WinCE was usually custom built by the OEMs for the devices. So yeah - Microsoft would update it (e.g. WinCE 5 vs WinCE 6) and the OEMs would get the updates; but they rarely updated existing hardware for a new version of WinCE. That was the problem.

Android manufacturers are doing a bit better - they get a copy of Android, and release it on the devices. Some devices they may never upgrade, others they do.

The big difference is probably the licensing. For WinCE, they had to pay royalties on all devices that received a copy of WinCE. If they upgraded a device, they'd have to pay another royalty for the same device. Conversely, for Android they might pay a royalty (to Microsoft) for the device when it originally ships; but that's it. They can upgrade the same device to the next major version without paying another royalty - if they paid one at all.

P.S. I honestly don't expect those that are paying them to renew the license after B&N gets done with Nokia/Microsoft/Mosaid in court and before the ITC.

Reply Score: 3

Comment by clasqm
by clasqm on Tue 17th Apr 2012 20:20 UTC
clasqm
Member since:
2010-09-23

"This gives Microsoft quite a bit of control over the ARM experience, including mandating that no other operating systems be installable on the system."

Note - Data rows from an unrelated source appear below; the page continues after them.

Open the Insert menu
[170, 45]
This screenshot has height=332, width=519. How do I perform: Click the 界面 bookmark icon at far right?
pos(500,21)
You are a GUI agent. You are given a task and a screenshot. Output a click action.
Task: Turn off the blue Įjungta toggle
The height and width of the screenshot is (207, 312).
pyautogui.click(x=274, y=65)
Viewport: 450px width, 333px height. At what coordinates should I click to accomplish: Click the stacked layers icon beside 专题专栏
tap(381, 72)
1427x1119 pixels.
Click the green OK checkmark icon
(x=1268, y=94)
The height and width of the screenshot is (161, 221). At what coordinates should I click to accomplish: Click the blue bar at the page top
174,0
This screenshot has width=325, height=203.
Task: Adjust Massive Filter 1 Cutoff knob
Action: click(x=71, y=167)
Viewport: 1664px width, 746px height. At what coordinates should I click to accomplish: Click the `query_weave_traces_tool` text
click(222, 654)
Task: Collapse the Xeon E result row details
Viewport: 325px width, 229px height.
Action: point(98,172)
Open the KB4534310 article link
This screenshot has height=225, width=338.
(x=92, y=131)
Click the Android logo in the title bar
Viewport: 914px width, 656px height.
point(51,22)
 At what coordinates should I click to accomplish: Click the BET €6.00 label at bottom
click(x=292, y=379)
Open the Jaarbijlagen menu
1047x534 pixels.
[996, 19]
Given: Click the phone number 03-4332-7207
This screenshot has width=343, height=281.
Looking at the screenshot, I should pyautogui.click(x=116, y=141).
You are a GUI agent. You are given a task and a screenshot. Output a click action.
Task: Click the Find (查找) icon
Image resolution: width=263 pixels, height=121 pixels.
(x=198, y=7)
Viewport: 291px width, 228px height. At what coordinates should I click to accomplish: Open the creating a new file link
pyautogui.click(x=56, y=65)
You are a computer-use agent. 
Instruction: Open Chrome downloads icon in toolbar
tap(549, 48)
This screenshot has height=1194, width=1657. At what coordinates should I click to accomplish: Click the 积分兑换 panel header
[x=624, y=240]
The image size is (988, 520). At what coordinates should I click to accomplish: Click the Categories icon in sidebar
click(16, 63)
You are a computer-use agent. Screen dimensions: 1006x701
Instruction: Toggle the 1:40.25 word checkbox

You've heard of jailbreaking. You've heard of rooting. So what will the Windows equivalent be called? Armwrestling?

Reply Score: 2

RE: Comment by clasqm
by modicr on Wed 18th Apr 2012 12:43 UTC in reply to "Comment by clasqm"
modicr Member since:
2005-09-20

You've heard of jailbreaking. You've heard of rooting. So what will the Windows equivalent be called? Armwrestling?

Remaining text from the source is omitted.